Il faut commencer par le début. L’abbaye de Saint Maurice est vieille de 15 siècles ! La plus ancienne abbaye d’Europe qui a été habitée sans interruption par des moines depuis le 6ème siècle jusqu’à nos jours ! C’est au roi des Burgondes, saint Sigismond, qu’on doit la fondation du monastère vers 515. Il voulait en faire le centre politique et religieux de son royaume, afin de mieux asseoir son autorité. Religion et politique faisaient bon ménage à l’époque. Si Sigismond a été proclamé saint, c’est sans doute en raison de sa mort violente qui a fait de lui un martyre. En réalité, sa vie est loin d’avoir été exemplaire. N’a-t-il pas tué son propre fils et n’était-il pas arien avant de se rallier à l’orthodoxie catholique ? Comme toutes les existences humaines (et en cela il y a quelque chose d’exemplaire qui peut interpeller chacun), voilà une destinée ni très blanche et claire, ni très noire et repoussante. Toujours est-il que c’est à son initiative que l’on doit la louange incessante qui est célébrée dans ce lieu depuis 515.
L’abbatiale actuelle a été construite de 1614 à 1624. Le clocher roman date du 12ème siècle. Une visite du trésor permet même de découvrir des objets remontant au 1er siècle avant Jésus-Christ. Mais revenons à la pierre qui nous intéresse. Située à droite du chœur, elle sert désormais d’ambon ou de pupitre d’où est proclamée la Parole. Elle date du 9ème siècle, de l’époque carolingienne. Elle mesure environ 1,80m de haut et est entièrement décorée sur la face extérieure.
La pierre sculptée représente une croix glorieuse entourée de végétaux. On voit en effet un arbre – en fait une vigne – à la base de la croix. Comment ne pas penser à la parabole de la vigne si chère à l’évangile de saint Jean ?
01 Moi, je suis la vraie vigne, et mon Père est le vigneron. 02 Tout sarment qui est en moi, mais qui ne porte pas de fruit, mon Père l’enlève ; tout sarment qui porte du fruit, il le purifie en le taillant, pour qu’il en porte davantage. 03 Mais vous, déjà vous voici purifiés grâce à la parole que je vous ai dite. 04 Demeurez en moi, comme moi en vous. De même que le sarment ne peut pas porter de fruit par lui-même s’il ne demeure pas sur la vigne, de même vous non plus, si vous ne demeurez pas en moi. 05 Moi, je suis la vigne, et vous, les sarments.
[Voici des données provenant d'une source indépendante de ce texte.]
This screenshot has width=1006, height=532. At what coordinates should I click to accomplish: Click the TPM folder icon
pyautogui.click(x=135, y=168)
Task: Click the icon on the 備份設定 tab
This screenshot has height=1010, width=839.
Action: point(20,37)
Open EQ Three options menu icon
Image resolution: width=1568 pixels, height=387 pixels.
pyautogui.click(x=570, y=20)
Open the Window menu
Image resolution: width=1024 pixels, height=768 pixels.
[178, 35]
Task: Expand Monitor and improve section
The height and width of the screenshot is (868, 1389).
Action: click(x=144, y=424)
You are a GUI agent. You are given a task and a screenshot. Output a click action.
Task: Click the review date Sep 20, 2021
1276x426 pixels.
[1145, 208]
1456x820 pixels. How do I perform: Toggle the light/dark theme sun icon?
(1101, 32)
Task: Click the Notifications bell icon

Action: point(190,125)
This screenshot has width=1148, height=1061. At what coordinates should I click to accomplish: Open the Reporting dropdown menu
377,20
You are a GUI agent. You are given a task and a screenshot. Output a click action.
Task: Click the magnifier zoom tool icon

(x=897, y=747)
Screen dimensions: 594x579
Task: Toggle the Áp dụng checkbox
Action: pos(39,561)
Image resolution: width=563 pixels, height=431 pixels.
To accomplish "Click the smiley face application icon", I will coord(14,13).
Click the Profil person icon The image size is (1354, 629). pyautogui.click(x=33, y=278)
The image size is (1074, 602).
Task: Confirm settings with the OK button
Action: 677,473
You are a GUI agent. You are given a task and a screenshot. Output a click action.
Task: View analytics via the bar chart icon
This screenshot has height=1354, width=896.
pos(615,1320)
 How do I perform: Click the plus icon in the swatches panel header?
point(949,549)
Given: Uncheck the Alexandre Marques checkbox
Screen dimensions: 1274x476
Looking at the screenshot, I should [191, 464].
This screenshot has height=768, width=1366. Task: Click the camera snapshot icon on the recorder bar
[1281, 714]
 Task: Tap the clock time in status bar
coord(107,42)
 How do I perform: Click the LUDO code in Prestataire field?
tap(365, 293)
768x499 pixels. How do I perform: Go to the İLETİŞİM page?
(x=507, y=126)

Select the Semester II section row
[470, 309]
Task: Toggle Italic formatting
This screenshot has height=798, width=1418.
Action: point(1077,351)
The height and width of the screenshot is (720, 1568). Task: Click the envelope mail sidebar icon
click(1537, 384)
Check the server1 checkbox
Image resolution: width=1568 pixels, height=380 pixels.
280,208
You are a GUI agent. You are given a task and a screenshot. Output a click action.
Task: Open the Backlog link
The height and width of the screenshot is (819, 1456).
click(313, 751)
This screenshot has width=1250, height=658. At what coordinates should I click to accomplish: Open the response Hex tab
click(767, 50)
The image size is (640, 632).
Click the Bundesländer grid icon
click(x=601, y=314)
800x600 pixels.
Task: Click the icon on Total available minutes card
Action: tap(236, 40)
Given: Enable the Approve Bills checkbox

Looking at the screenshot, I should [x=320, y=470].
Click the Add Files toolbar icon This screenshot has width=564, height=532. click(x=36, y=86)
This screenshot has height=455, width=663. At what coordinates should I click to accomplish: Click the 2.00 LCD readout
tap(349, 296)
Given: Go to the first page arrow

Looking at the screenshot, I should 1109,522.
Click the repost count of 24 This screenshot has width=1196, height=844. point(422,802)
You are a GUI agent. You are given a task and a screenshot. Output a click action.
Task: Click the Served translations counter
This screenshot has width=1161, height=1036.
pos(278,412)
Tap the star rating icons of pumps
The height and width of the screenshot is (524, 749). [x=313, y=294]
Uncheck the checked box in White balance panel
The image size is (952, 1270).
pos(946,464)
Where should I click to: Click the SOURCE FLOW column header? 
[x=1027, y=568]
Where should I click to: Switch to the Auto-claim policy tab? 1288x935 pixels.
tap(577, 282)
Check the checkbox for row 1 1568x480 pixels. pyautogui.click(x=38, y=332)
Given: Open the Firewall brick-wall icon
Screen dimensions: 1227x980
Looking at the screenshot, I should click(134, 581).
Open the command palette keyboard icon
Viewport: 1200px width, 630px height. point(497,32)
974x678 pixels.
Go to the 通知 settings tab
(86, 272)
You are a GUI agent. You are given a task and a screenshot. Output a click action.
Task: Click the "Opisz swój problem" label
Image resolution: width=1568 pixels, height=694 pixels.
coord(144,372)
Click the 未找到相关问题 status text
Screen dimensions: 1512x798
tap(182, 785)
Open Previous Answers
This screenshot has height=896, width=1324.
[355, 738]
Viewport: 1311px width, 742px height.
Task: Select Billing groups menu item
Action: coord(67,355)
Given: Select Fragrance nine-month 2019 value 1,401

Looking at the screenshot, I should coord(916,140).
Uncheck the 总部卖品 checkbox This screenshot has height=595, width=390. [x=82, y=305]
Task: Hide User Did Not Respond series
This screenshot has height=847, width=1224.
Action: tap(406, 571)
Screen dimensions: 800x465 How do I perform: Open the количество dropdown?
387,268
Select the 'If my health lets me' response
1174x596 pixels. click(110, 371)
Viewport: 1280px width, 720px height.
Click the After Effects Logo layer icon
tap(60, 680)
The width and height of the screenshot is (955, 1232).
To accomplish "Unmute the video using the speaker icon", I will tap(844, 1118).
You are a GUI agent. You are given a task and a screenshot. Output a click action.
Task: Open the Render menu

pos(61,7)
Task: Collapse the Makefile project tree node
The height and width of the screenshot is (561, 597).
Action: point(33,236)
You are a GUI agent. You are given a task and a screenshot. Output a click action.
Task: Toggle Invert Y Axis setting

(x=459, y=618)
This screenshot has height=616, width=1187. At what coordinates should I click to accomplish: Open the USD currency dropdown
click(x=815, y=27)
Celui qui demeure en moi et en qui je demeure, celui-là porte beaucoup de fruit, car, en dehors de moi, vous ne pouvez rien faire. (Jn 15,1-5)
Au centre de la croix trône une fleur à six branches, la même que celle qu’on trouve si abondamment sur les monuments juifs du 1er siècle, du temps de Jésus, en Israël. Comment ce motif est-il parvenu ici ? On peut d’ailleurs l’observer sur de nombreux monuments religieux (ou pas) dans le canton du Valais (Suisse).
Ici, cette fleur figure le crucifié, signifiant ainsi la fécondité de sa mort en croix. Elle rappelle que la mort et la résurrection du Christ demeurent source de vie éternelle.
Il est intéressant de constater que ce motif, pourtant si simple, voyage à travers le temps et à travers l’espace au moins depuis le 1er siècle. Sur la pierre de Magdala (Israël) figure la même fleur. Elle pourrait représenter le rideau séparant le Saint du Saint des saints dans le temple de Jérusalem. Dans l’évangile, ce même rideau est divisé en deux à la mort de Jésus (Lc 23,44-45), signe du salut qui fait tomber toute distance entre Dieu et l’homme pécheur en Christ. Sur cette pierre du 9ème siècle, la même fleur prend la place de Jésus comme pour dire, d’une manière imagée, que c’est lui qui désormais nous ouvre l’accès au Père.
L’emploi de la pierre comme ambon de la Parole dans cette abbatiale est également significatif : la bonne nouvelle (=évangile en grec) du salut donné en Christ à tous les hommes se reçoit en premier lieu par l’écoute des Écritures bibliques qui sont proclamées là, lors de chaque célébration.